Did Vigenere encoding in PHP to see how the code looks in PHP, how hard it is to code, etc etc.
$ php vig.php 'keystring' cleartextfilename > ciphertextfilename
You can use vigkeylength
, kasiski
and vigkeyguess
to re-calculate
the key string.
Gives some idea of the "distance" between two files full of bytes. Calculates a byte-value histogram of each file. It calculates an angle via dot product by treating the byte-value histograms as 256-dimensional vectors.
$ go build src/vectormeasure/vectormeasure.go
$ ./vectormeasure filename1 filename2
"filename1" "filename2" 0.013280
The closer to zero the angle is, the "closer" the two files are by this measure.
This could maybe be improved by using more than a single second filename, then calculating angles between "filename1" and each subsequent file.
The files don't have to be full of text: vectormeasure
doesn't
assume anything about encoding or representation.
On the other hand, it doesn't know anything about headers or
other parts of files that are very similar from file to file.
It might give similarity measures that don't make sense for PNG
or GIF files.
$ go build src/chisquared/chisquared.go
$ ./chisquared filename1 filename2
"filename1" "filename2" 523.975279
The smaller the measure, the less difference between the two files, with 0.00 as a minimum for identical files.
Try to find N-byte transpositions for a given key length that result in byte-value histograms matching those of a target file.
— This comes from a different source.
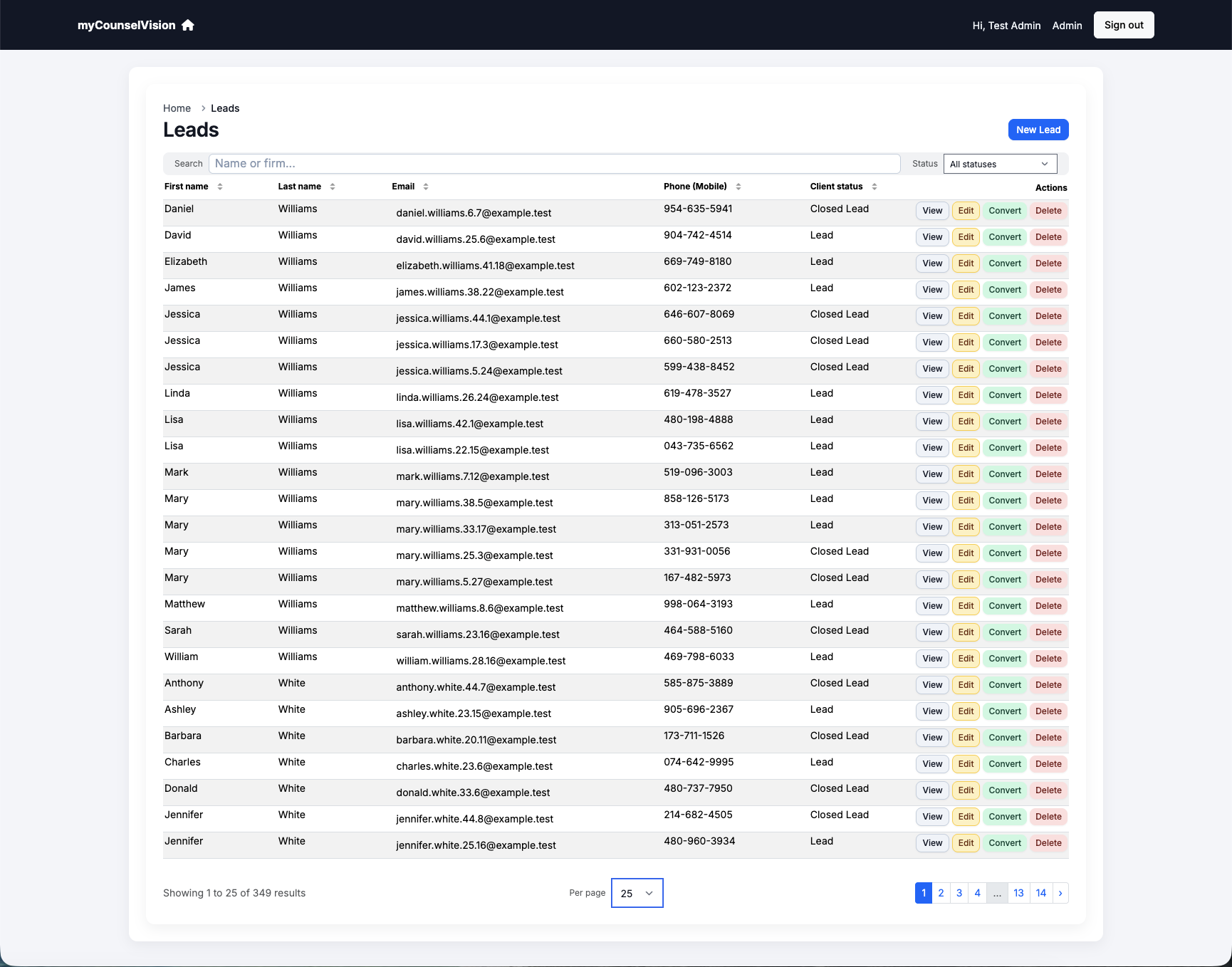This screenshot has height=967, width=1232.
Task: Sort leads by Email column
Action: pos(425,187)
$ go build src/txpfinder/txpfinder.go
I wanted a program to find transpositions,
not just "rotations",
of characters in an enciphered file.
My vigkeyguess
program did not decipher the malware
files correctly,
so I thought that perhaps the encoding was
jumbling the bytes in the files,
rather than just shifting them.
The idea behind txpfinder
is to divide the input bytes
into "keylength" number of bins, byte number x going into
bin x modulo keylength.
Bytes in a given bin theoretically got jumbled using the
same transposition.
txpfinder
creates a byte-value count of each bin,
and it also creates a byte-value count of an example file.
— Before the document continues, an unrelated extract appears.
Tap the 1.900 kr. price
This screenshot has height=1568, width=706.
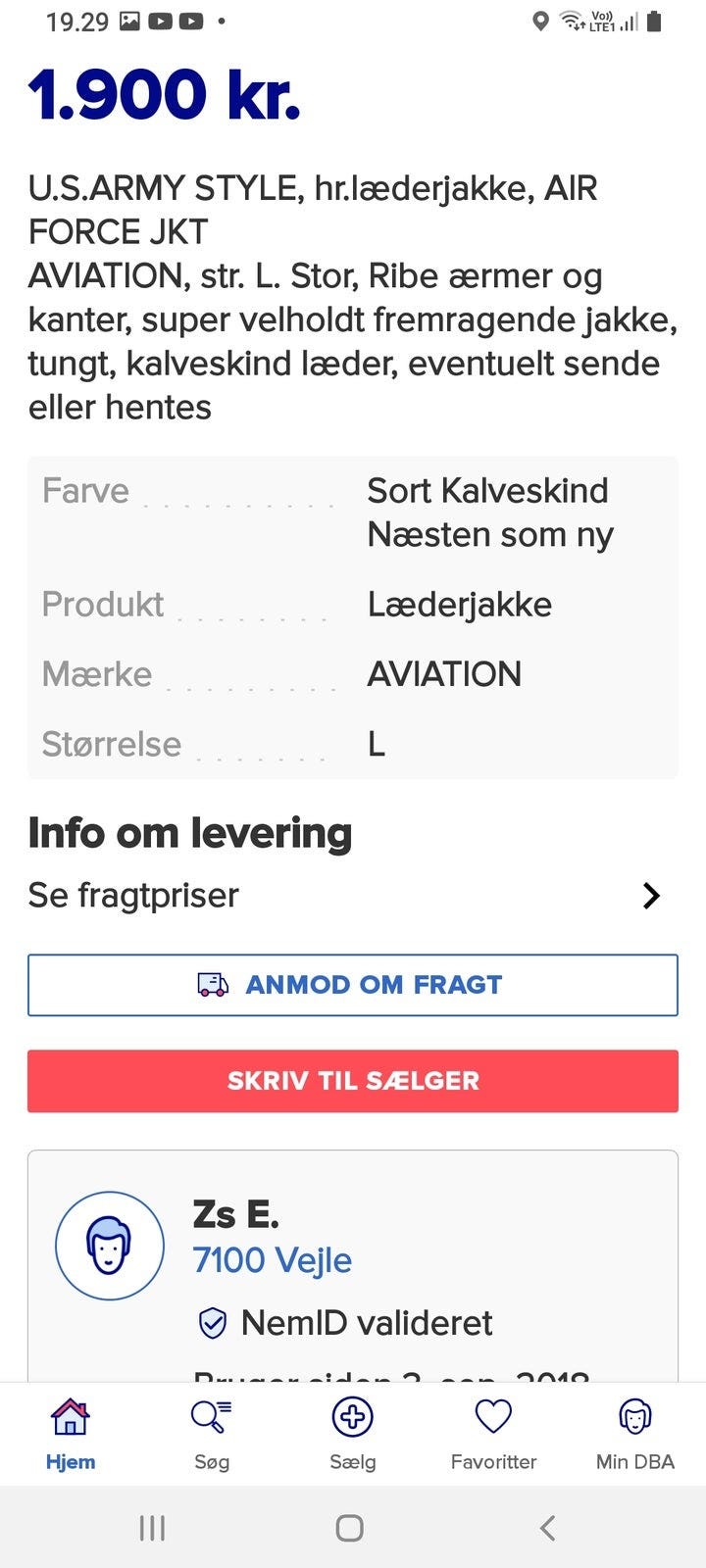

Because PHP source will have a different character count
than English text, one histogram does not fit all.
txpfinder
matches a bin's byte-value counts against
the byte-value counts of the example file,
deriving a transposition that should match enciphered
bytes to cleartext bytes.
An invocation like this:
$ ./txpfinder -N 128 -e lang/english -l 2 -r ciphertext
would put odd numbered bytes of file ciphertext
in one bin,
even numbered in another (-l 2
, keylength of 2).
It would create an example byte-value count of file lang/english
,
but only bytes with values less than 128.
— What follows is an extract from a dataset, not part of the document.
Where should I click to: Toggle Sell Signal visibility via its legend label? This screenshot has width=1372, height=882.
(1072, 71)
It would count byte values in each of the bins,
then order the byte-value counts for each of the bins,
matching them against the byte-value count for the example file.
txpfinder
would ultimately output its best guess at cleartext.
Unfortunately, the ciphertext bytes often have an ambiguous
sort: two byte values will have exactly the same count,
which leaves txpfinder
probably making an incorrect
correspondence between cipher byte value and example byte value.
An invocation like this:
$ ./txpfinder -D -N 128 -e lang/english -l 2 -r ciphertext > transpose
performs the same work, but outputs 2 byte-value transpositions. Humans can adjust the correspondence from cipher byte value to cleartext byte value.
$ ./txpfinder -R transpose -N 128 -e lang/english -l 2 -r ciphertext > cleartext
causes txpfinder
to use the byte-value correspondence
in file named transpose
to create cleartext on stdout.
Hopefully, the rshift
program can output transpositions
that txpfinder
can use to create cleartext.
rshift
puts byte-value correspondence on stderr,
so that it can put ciphertext using that correspondence on stdout.
I created a 110Kb file containing English text by
concatenating README files from a large variety of projects,
mine and others.
I could only get txpfinder
to approximately correctly
decipher transpositions of keylength 1,
using the English text that got enciphered as the example.
$ ./rshift -N 128 -l 1 -r lang/english > ciphertext
$ ./txpfinder -N 128 -l 1 -e lang/english -r ciphertext > cleartext
txpfinder
can decipher keylengths of 2 or more
only approximately, often yeilding only amusing gibberish.
Apparently deciphering character transpositions takes
very large example texts and enciphered text.